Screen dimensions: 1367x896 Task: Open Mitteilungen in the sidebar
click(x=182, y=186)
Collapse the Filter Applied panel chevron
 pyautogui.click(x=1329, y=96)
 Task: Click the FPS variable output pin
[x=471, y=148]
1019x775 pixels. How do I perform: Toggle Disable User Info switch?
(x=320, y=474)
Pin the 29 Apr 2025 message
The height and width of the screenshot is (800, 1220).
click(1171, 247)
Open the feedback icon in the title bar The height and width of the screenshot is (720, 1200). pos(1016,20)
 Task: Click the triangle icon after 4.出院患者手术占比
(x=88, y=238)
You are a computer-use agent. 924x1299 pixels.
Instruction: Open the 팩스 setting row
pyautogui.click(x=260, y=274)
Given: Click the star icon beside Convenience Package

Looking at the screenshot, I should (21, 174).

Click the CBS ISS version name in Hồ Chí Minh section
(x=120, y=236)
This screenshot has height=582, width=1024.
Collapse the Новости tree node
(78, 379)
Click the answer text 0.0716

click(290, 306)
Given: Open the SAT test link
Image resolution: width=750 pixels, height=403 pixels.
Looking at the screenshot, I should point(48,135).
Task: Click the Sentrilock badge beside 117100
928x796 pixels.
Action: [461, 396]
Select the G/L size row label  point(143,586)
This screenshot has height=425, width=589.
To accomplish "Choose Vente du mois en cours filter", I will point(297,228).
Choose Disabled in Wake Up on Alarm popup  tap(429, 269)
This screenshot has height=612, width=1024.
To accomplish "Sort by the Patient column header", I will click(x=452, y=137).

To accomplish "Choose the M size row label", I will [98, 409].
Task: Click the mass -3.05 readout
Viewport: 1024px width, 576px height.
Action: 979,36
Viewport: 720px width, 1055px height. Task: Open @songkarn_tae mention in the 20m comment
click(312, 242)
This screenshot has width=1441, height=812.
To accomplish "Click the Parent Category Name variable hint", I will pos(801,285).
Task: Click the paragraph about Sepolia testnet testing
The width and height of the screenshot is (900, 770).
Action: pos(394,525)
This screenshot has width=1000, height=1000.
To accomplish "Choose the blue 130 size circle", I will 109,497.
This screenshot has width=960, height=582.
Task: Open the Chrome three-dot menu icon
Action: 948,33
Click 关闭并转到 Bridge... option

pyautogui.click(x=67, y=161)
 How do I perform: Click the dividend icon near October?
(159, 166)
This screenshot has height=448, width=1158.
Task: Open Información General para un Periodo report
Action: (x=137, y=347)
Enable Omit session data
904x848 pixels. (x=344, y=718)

==================================================

**Task**
What you give back should match the entries above exactly.

**Reply**
Screen dimensions: 1367x896 Task: Open Mitteilungen in the sidebar
click(x=182, y=186)
Collapse the Filter Applied panel chevron
 pyautogui.click(x=1329, y=96)
 Task: Click the FPS variable output pin
[x=471, y=148]
1019x775 pixels. How do I perform: Toggle Disable User Info switch?
(x=320, y=474)
Pin the 29 Apr 2025 message
The height and width of the screenshot is (800, 1220).
click(1171, 247)
Open the feedback icon in the title bar The height and width of the screenshot is (720, 1200). pos(1016,20)
 Task: Click the triangle icon after 4.出院患者手术占比
(x=88, y=238)
You are a computer-use agent. 924x1299 pixels.
Instruction: Open the 팩스 setting row
pyautogui.click(x=260, y=274)
Given: Click the star icon beside Convenience Package

Looking at the screenshot, I should (21, 174).

Click the CBS ISS version name in Hồ Chí Minh section
(x=120, y=236)
This screenshot has height=582, width=1024.
Collapse the Новости tree node
(78, 379)
Click the answer text 0.0716

click(290, 306)
Given: Open the SAT test link
Image resolution: width=750 pixels, height=403 pixels.
Looking at the screenshot, I should point(48,135).
Task: Click the Sentrilock badge beside 117100
928x796 pixels.
Action: [461, 396]
Select the G/L size row label  point(143,586)
This screenshot has height=425, width=589.
To accomplish "Choose Vente du mois en cours filter", I will point(297,228).
Choose Disabled in Wake Up on Alarm popup  tap(429, 269)
This screenshot has height=612, width=1024.
To accomplish "Sort by the Patient column header", I will click(x=452, y=137).

To accomplish "Choose the M size row label", I will [98, 409].
Task: Click the mass -3.05 readout
Viewport: 1024px width, 576px height.
Action: 979,36
Viewport: 720px width, 1055px height. Task: Open @songkarn_tae mention in the 20m comment
click(312, 242)
This screenshot has width=1441, height=812.
To accomplish "Click the Parent Category Name variable hint", I will pos(801,285).
Task: Click the paragraph about Sepolia testnet testing
The width and height of the screenshot is (900, 770).
Action: pos(394,525)
This screenshot has width=1000, height=1000.
To accomplish "Choose the blue 130 size circle", I will 109,497.
This screenshot has width=960, height=582.
Task: Open the Chrome three-dot menu icon
Action: 948,33
Click 关闭并转到 Bridge... option

pyautogui.click(x=67, y=161)
 How do I perform: Click the dividend icon near October?
(159, 166)
This screenshot has height=448, width=1158.
Task: Open Información General para un Periodo report
Action: (x=137, y=347)
Enable Omit session data
904x848 pixels. (x=344, y=718)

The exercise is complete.